42 Cal. 129 | Cal. | 1871
This is an action against the several joint makers of a promissory note, who all appeared and pleaded to the merits, except one or two, who were duly served and made default. The defendant Coburn, died after his answer was filed, and before the trial; and thereupon an order was duly entered that the action proceed against his administratrix. Ho additional pleadings were filed, and on the trial the Court made written findings, and entered a judgment for the plaintiff, against all the defendants, including the administratrix, from which judgment, and from an order denying their motion for a new trial, the administratrix and three other defendants prosecuted this appeal. One of the grounds of error relied upon on the motion for new trial, and on this appeal, is, that there was no proof that the plaintiff's demand had been presented to the administratrix of Coburn
The first point is well taken. Section one hundred and thirty-eight of the Probate Act provides that when a-defendant dies pending the action, the claim of the plaintiff shall be presented to the executor or administrator for allowance, and that no recovery shall be had in the action against the estate of the deceased without proof of such presentation. In this case there was no such proof, and the attention of the Court was specially called to this point on the motion for a new trial. It is, therefore, clear that a new trial ought to have been granted as to the administratrix. But this error does not invalidate the judgment as against the other defendants. At common law there could not be a joint judgment, even on a joint demand against the executor or administrator of a deceased obligor and the surviving obligors, for the reason that, as to the former, the judgment would be payable de bonis testatoris, and as to the latter, de bonis propriis. Hor has the rule been changed by statute in this State. On the contrary, our whole system of probate laws provides for the administration of the estates of deceased persons through the instrumentality of the Probate Court, which ascertains and directs the order in which the debts are to be paid, giving priority to such as are by law entitled to it. In construing this system this Court has repeatedly decided that in an action against the executor or administrator to enforce a demand against the estate, the only office of the judgment in such an action is to establish the demand as a valid claim against the estate; and it should appear on the face of the judgment that it is to be paid out of the assets of the estate in the due course of administration—an injunction which has been disregarded in this case.
It is unnecessary, for the purposes of this decision, to inquire whether, under section sixteen of the code, in an action against several joint obligors, if one of them die pending the action, it can proceed ,to judgment against the survivors and the executor or administrator of the deceased obligor. I express no opinion on the point whether in such a case the action should abate as to the deceased, and proceed against the survivors only, or should proceed against them and the administrator or executor also. But if the action can proceed against all, it is obvious that there must be several judgments; one against the survivors, payable de bonis propriis, and the other against the administrator or executor, payable de bonis testatoris, in the due course of administration. There cannot be a joint judgment against the whole for the reasons already stated. I am, therefore, of opinion that the error committed against the administratrix of Coburn affords no ground for reversing the judgment as to the other defendants.

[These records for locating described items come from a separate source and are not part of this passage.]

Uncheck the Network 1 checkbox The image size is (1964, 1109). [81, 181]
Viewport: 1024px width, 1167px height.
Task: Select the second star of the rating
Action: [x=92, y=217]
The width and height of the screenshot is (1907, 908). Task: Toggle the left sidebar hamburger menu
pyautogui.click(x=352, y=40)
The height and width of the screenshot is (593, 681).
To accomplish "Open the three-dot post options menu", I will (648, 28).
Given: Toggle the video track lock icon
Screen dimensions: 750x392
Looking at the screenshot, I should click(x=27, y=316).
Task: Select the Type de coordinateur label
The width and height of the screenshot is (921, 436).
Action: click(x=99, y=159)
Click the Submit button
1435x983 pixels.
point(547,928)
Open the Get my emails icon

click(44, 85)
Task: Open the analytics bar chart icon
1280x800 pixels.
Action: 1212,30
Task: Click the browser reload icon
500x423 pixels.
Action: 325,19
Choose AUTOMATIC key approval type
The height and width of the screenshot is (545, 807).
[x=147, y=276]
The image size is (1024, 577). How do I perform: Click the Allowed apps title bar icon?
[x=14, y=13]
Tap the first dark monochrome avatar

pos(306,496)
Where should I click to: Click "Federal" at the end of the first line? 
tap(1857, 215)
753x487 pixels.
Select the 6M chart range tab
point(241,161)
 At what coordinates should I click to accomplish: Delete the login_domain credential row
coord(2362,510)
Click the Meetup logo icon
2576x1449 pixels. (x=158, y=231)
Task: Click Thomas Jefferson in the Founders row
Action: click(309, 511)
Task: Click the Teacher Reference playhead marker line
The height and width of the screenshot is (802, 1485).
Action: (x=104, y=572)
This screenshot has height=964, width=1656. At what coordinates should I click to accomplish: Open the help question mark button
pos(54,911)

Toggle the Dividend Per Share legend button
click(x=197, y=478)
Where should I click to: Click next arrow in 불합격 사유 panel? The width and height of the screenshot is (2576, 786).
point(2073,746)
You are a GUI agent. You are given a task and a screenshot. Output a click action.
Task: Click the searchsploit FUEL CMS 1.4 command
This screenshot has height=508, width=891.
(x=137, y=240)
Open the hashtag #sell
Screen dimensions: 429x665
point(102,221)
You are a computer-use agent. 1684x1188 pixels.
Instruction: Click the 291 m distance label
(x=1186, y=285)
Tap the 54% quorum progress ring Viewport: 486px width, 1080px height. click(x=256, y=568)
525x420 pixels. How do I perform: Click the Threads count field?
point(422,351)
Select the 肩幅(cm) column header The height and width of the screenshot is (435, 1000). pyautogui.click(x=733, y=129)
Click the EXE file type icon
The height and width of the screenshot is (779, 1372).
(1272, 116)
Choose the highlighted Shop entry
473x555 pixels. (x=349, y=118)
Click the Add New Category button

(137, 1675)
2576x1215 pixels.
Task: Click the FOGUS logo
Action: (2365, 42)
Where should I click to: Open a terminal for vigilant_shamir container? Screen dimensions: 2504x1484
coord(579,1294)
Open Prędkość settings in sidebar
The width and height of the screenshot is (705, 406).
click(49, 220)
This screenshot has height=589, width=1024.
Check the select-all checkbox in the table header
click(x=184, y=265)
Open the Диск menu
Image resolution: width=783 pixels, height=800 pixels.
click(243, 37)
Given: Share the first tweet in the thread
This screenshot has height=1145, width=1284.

I deem it unnecessary to notice the other points suggested by the appellant’s counsel.
I am of the opinion that the judgment should be reversed as to the administratrix of Coburn, and affirmed as to the other defendants.
I concur in the opinion of Mr. Justice Crockett, except upon the question of the presentation of the claim to the administratrix. The doctrine of this Court is, that the objection to the recovery of a claim against the estate of a deceased person on the ground that it was not presented to the administrator, as provided in section one hundred and thirty-eight of the Probate Act, cannot be made for the first time in this Court—that it should have been first made in the Court below. (Hensch v. Porter, 10 Cal. 555; Coleman v. Woodworth, 28 Cal. 567.) The purpose of the rule is to give the claimant an opportunity to supply the requisite pleadings or proof, as the case may require. In this case the objection that there was no proof of the presentation of the claim to the administratrix was made for the first time on the motion for a new trial. It was too late at that time for the plaintiff to have supplied the requisite proof. The objection must, therefore, be disregarded.
In my opinion, the judgment should be affirmed as to all the defendants, except as to Harriet Coburn, the administratrix of the estate of A. J. Coburn, deceased; and as to her the cause should be remanded, with directions that the judgment be modified by requiring the sum therein mentioned to be paid out of the estate of said deceased in due course of administration.
So ordered.
Mr. Justice Sprague did not participate in either of the foregoing opinions.